### 本文抜粋

家づくり
2023年4月21日更新
施設選びのポイント(1)[介護を支える 住まいの工夫㉑]
高齢者施設は種類が多く、どんなふうに選べばいいか戸惑うことも多い。そこで、介護支援専門員の新城和三さんが要介護者の状態に合わせた施設選びを3回に分けてアドバイス。初回は「認知症が進んだ人の施設選びのポイントについて」です。
施設選びのポイント(1)
認知症が進んだら?
家族にとって介護負担が大きくなると、介護施設を利用することが考えられる。「介護保険の認定を受けていれば、基本、どこでも入所は可能。ですが、どんなケアを受けながら、どんな生活をしていきたいかで施設選びは変わる」と新城さん。
認知症患者には、その進行に応じた個別の適切なケアが必要とされる。そんな認知症のケアに重点を置くのが、グループホームと呼ばれる「認知症対応型共同生活介護」だ。
グループホームは、専門的なトレーニングを受けたスタッフが本人の状態に合わせて対応する少人数の小規模な施設。家庭的な雰囲気が特徴だ。できることは自分でやるのを基本に、食事や入浴、排せつなどの介護に加え、レクリエーションや趣味活動の提供、24時間体制によるスタッフの常駐、医療機関との連携など、安全で心地よい環境づくりに配慮されている。入所するには、要介護認定を受けていることや、施設のある市町村に居住している人であることなど条件がある。

### データ項目
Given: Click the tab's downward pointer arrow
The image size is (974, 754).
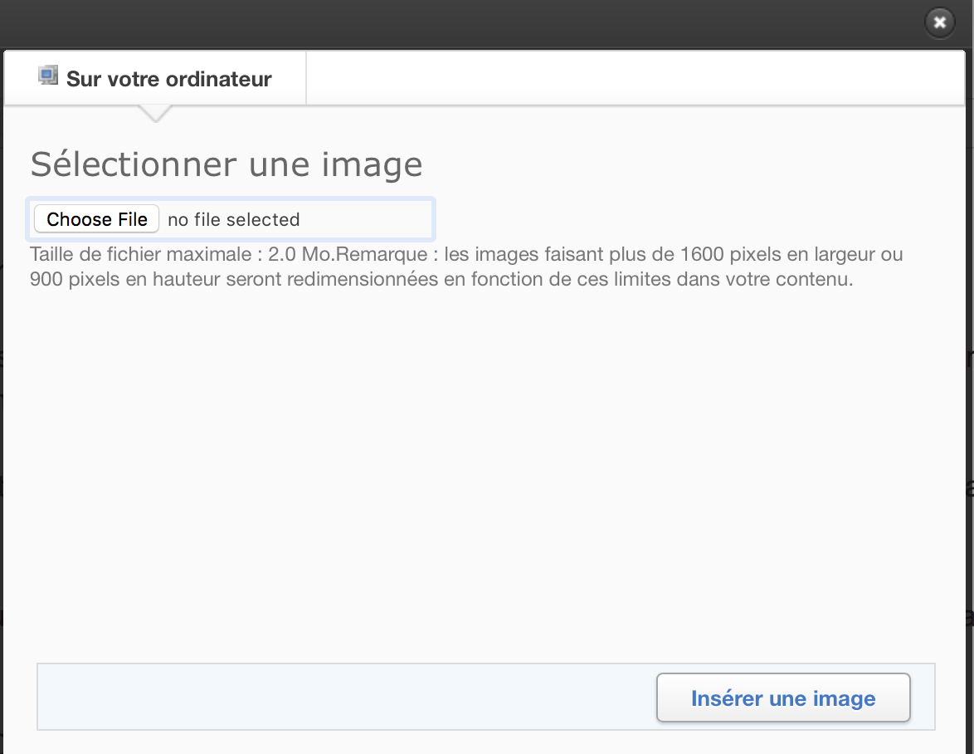Looking at the screenshot, I should 154,113.
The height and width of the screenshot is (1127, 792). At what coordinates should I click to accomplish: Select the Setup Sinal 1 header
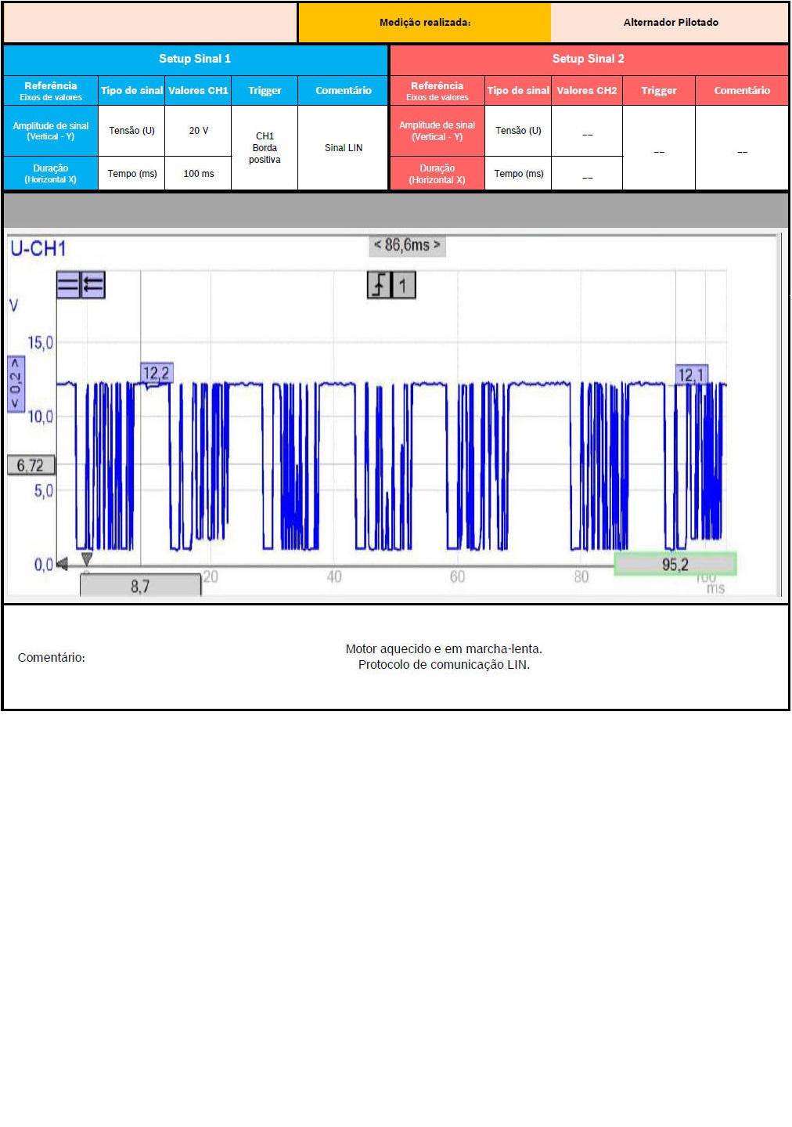195,60
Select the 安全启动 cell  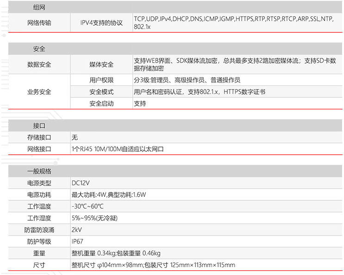[101, 104]
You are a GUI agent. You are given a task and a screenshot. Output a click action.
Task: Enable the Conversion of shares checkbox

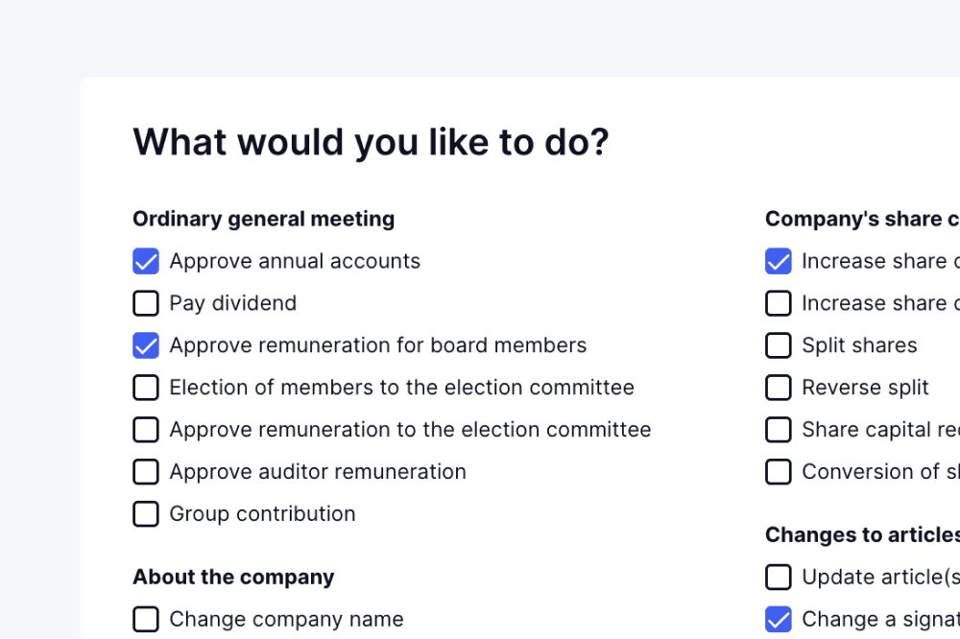pos(779,472)

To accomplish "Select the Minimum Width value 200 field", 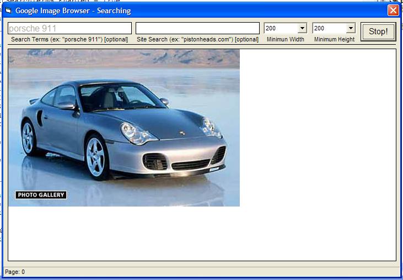I will (x=281, y=28).
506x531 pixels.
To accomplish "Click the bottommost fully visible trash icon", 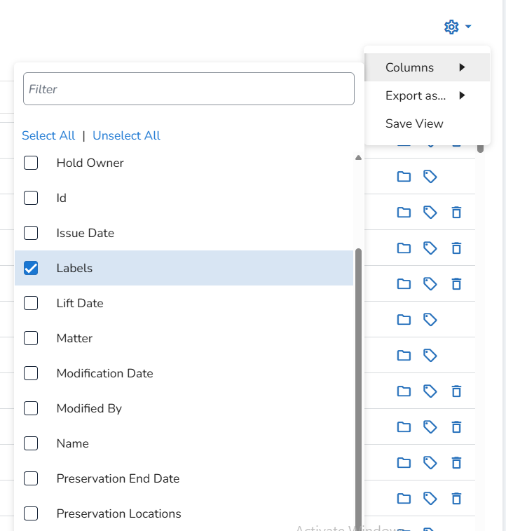I will click(x=456, y=499).
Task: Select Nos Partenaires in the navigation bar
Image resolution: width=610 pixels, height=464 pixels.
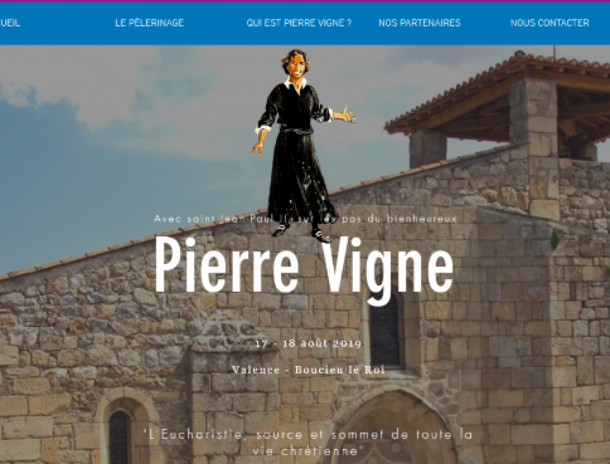Action: point(420,23)
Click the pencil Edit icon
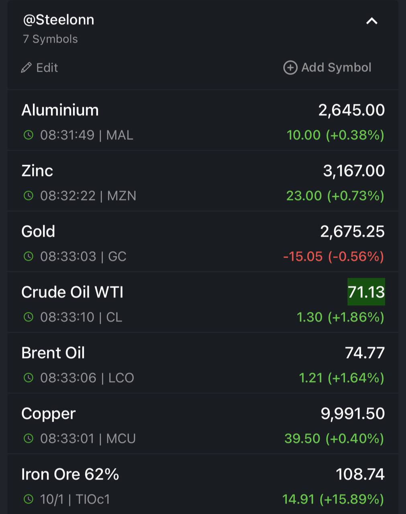The image size is (406, 514). [26, 67]
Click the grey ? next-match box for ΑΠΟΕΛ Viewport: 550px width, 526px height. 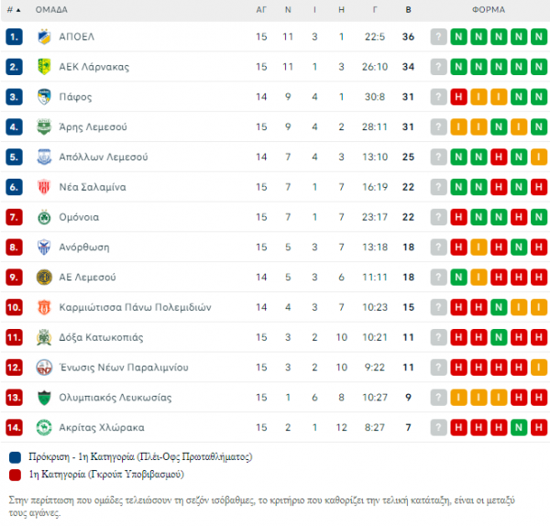pyautogui.click(x=438, y=37)
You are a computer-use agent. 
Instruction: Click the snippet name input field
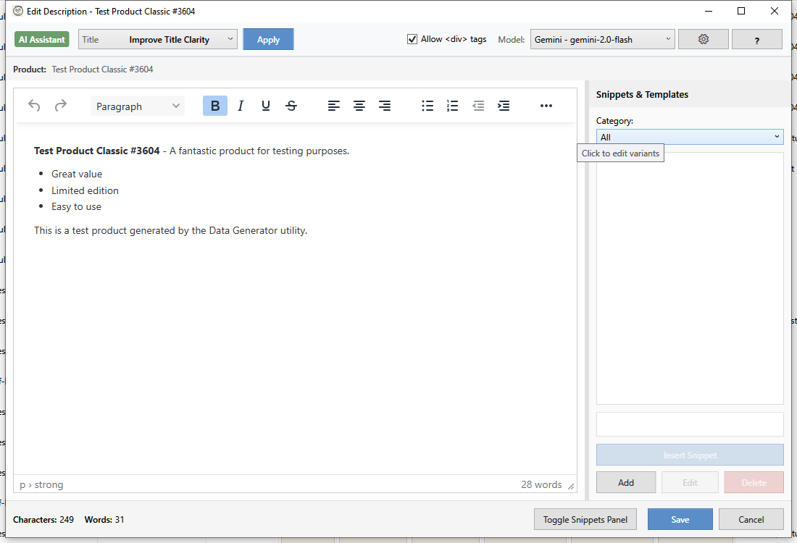[689, 424]
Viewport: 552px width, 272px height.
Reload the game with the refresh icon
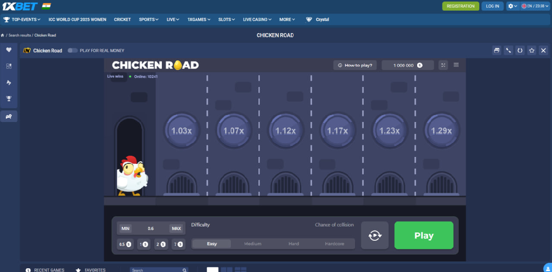pyautogui.click(x=519, y=50)
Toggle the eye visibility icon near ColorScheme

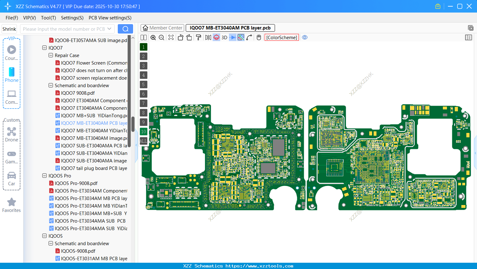pos(305,37)
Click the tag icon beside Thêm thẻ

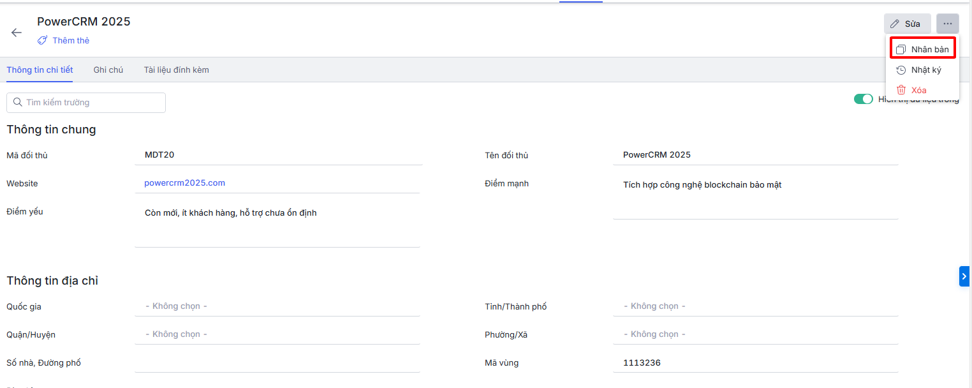pos(42,40)
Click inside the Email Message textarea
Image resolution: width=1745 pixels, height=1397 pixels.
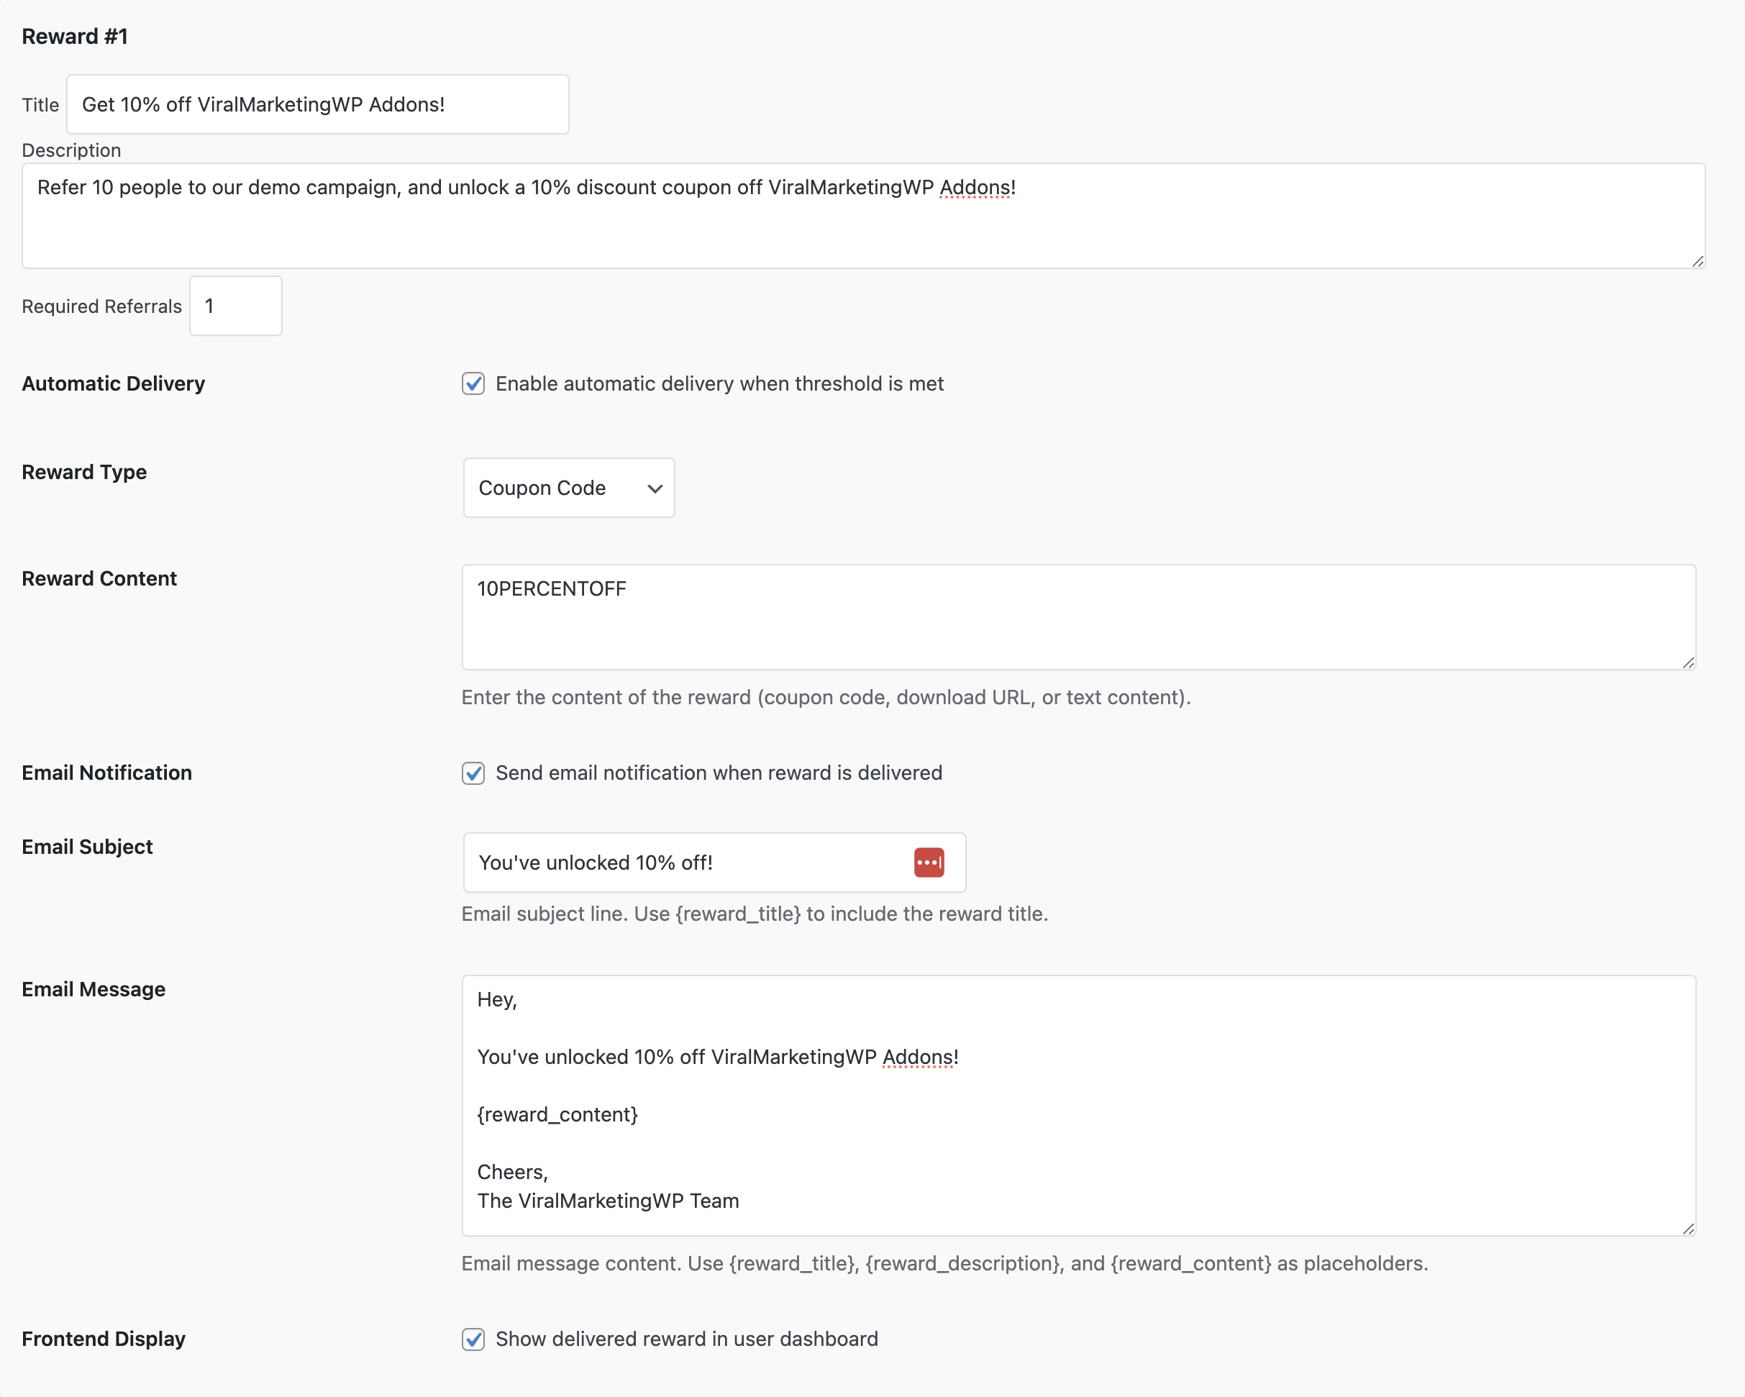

### 課題
上にある施設選びの文章を、一字も変えずに全文出力せよ。

### 解答欄
家づくり
2023年4月21日更新
施設選びのポイント(1)[介護を支える 住まいの工夫㉑]
高齢者施設は種類が多く、どんなふうに選べばいいか戸惑うことも多い。そこで、介護支援専門員の新城和三さんが要介護者の状態に合わせた施設選びを3回に分けてアドバイス。初回は「認知症が進んだ人の施設選びのポイントについて」です。
施設選びのポイント(1)
認知症が進んだら?
家族にとって介護負担が大きくなると、介護施設を利用することが考えられる。「介護保険の認定を受けていれば、基本、どこでも入所は可能。ですが、どんなケアを受けながら、どんな生活をしていきたいかで施設選びは変わる」と新城さん。
認知症患者には、その進行に応じた個別の適切なケアが必要とされる。そんな認知症のケアに重点を置くのが、グループホームと呼ばれる「認知症対応型共同生活介護」だ。
グループホームは、専門的なトレーニングを受けたスタッフが本人の状態に合わせて対応する少人数の小規模な施設。家庭的な雰囲気が特徴だ。できることは自分でやるのを基本に、食事や入浴、排せつなどの介護に加え、レクリエーションや趣味活動の提供、24時間体制によるスタッフの常駐、医療機関との連携など、安全で心地よい環境づくりに配慮されている。入所するには、要介護認定を受けていることや、施設のある市町村に居住している人であることなど条件がある。